**Action item:**
The string "agent" appears in some lines of the data. Report how many, with no other words.

Collection entries
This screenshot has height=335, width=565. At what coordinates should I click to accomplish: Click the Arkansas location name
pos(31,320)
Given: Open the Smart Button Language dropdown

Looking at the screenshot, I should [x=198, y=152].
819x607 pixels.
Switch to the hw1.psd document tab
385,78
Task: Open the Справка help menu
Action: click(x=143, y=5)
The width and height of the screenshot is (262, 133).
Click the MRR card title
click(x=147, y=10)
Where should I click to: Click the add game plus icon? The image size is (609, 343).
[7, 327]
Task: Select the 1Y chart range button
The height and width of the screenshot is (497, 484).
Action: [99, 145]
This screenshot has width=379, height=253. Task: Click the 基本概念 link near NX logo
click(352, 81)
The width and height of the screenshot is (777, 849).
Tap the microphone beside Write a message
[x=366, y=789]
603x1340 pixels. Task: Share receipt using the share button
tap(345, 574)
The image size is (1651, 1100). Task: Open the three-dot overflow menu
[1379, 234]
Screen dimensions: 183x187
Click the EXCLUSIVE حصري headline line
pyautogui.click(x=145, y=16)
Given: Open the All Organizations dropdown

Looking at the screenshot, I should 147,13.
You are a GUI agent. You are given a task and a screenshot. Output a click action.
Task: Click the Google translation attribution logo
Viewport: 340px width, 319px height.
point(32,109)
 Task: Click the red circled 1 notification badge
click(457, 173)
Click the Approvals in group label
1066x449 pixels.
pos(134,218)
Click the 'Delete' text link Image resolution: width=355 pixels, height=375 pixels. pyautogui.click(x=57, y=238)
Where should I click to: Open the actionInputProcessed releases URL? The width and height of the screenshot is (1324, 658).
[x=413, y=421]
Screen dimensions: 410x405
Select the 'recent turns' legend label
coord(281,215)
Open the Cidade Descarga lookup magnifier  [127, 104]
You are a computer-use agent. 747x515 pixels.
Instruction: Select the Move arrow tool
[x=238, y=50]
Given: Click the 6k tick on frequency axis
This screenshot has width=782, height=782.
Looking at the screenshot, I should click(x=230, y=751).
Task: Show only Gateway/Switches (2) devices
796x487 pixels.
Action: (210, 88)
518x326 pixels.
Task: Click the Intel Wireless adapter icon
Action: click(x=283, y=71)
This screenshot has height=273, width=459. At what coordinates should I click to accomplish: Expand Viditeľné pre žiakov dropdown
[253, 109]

**Expected output:**
2